**Work task**.
Retype each entry. Leave every word as it is.

------------------------------

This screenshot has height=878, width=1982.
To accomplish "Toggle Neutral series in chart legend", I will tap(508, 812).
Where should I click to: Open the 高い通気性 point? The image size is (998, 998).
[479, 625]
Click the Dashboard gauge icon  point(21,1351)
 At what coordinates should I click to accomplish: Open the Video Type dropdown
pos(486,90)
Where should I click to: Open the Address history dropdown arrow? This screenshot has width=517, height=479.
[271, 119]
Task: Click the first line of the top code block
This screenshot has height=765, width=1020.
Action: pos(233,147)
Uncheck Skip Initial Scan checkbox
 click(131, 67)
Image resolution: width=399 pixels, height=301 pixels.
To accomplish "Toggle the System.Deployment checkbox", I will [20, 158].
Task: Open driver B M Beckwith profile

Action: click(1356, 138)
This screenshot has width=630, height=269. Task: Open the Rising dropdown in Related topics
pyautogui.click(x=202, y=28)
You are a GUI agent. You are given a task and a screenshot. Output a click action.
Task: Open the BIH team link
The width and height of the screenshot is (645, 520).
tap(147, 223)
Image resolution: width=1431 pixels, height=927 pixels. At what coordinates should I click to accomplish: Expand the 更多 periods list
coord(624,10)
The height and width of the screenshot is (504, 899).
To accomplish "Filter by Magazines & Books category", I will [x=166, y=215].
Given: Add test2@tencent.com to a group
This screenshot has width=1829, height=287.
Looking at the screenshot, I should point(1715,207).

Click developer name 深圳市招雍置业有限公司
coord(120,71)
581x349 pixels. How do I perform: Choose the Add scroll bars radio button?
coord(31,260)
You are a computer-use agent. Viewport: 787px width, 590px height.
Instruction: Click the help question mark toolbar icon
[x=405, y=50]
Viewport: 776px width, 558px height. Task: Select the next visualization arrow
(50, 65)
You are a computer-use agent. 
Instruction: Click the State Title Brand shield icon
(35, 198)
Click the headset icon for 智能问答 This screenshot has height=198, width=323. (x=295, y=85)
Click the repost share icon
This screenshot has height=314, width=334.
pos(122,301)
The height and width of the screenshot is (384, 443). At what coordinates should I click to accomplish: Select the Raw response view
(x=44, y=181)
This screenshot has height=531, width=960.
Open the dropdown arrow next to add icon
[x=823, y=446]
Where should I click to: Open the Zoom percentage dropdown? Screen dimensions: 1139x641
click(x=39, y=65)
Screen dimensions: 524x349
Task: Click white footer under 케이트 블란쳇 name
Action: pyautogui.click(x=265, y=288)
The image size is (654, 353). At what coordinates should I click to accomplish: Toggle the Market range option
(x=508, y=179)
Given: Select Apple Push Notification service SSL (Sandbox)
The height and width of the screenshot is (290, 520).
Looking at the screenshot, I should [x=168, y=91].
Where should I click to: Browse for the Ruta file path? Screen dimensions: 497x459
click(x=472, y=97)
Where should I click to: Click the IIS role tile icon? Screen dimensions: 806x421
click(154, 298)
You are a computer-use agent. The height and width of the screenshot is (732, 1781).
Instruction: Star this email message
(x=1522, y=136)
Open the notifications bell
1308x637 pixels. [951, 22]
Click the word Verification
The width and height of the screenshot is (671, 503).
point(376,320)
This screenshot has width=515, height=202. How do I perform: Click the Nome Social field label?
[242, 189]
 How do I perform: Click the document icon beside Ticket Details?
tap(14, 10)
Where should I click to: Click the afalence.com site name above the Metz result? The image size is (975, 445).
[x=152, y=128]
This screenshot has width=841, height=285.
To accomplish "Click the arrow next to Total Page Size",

------------------------------

**The answer**.
This screenshot has height=878, width=1982.
To accomplish "Toggle Neutral series in chart legend", I will tap(508, 812).
Where should I click to: Open the 高い通気性 point? The image size is (998, 998).
[479, 625]
Click the Dashboard gauge icon  point(21,1351)
 At what coordinates should I click to accomplish: Open the Video Type dropdown
pos(486,90)
Where should I click to: Open the Address history dropdown arrow? This screenshot has width=517, height=479.
[271, 119]
Task: Click the first line of the top code block
This screenshot has height=765, width=1020.
Action: pos(233,147)
Uncheck Skip Initial Scan checkbox
 click(131, 67)
Image resolution: width=399 pixels, height=301 pixels.
To accomplish "Toggle the System.Deployment checkbox", I will [20, 158].
Task: Open driver B M Beckwith profile

Action: click(1356, 138)
This screenshot has width=630, height=269. Task: Open the Rising dropdown in Related topics
pyautogui.click(x=202, y=28)
You are a GUI agent. You are given a task and a screenshot. Output a click action.
Task: Open the BIH team link
The width and height of the screenshot is (645, 520).
tap(147, 223)
Image resolution: width=1431 pixels, height=927 pixels. At what coordinates should I click to accomplish: Expand the 更多 periods list
coord(624,10)
The height and width of the screenshot is (504, 899).
To accomplish "Filter by Magazines & Books category", I will [x=166, y=215].
Given: Add test2@tencent.com to a group
This screenshot has width=1829, height=287.
Looking at the screenshot, I should point(1715,207).

Click developer name 深圳市招雍置业有限公司
coord(120,71)
581x349 pixels. How do I perform: Choose the Add scroll bars radio button?
coord(31,260)
You are a computer-use agent. Viewport: 787px width, 590px height.
Instruction: Click the help question mark toolbar icon
[x=405, y=50]
Viewport: 776px width, 558px height. Task: Select the next visualization arrow
(50, 65)
You are a computer-use agent. 
Instruction: Click the State Title Brand shield icon
(35, 198)
Click the headset icon for 智能问答 This screenshot has height=198, width=323. (x=295, y=85)
Click the repost share icon
This screenshot has height=314, width=334.
pos(122,301)
The height and width of the screenshot is (384, 443). At what coordinates should I click to accomplish: Select the Raw response view
(x=44, y=181)
This screenshot has height=531, width=960.
Open the dropdown arrow next to add icon
[x=823, y=446]
Where should I click to: Open the Zoom percentage dropdown? Screen dimensions: 1139x641
click(x=39, y=65)
Screen dimensions: 524x349
Task: Click white footer under 케이트 블란쳇 name
Action: pyautogui.click(x=265, y=288)
The image size is (654, 353). At what coordinates should I click to accomplish: Toggle the Market range option
(x=508, y=179)
Given: Select Apple Push Notification service SSL (Sandbox)
The height and width of the screenshot is (290, 520).
Looking at the screenshot, I should [x=168, y=91].
Where should I click to: Browse for the Ruta file path? Screen dimensions: 497x459
click(x=472, y=97)
Where should I click to: Click the IIS role tile icon? Screen dimensions: 806x421
click(154, 298)
You are a computer-use agent. The height and width of the screenshot is (732, 1781).
Instruction: Star this email message
(x=1522, y=136)
Open the notifications bell
1308x637 pixels. [951, 22]
Click the word Verification
The width and height of the screenshot is (671, 503).
point(376,320)
This screenshot has width=515, height=202. How do I perform: Click the Nome Social field label?
[242, 189]
 How do I perform: Click the document icon beside Ticket Details?
tap(14, 10)
Where should I click to: Click the afalence.com site name above the Metz result? The image size is (975, 445).
[x=152, y=128]
This screenshot has width=841, height=285.
To accomplish "Click the arrow next to Total Page Size",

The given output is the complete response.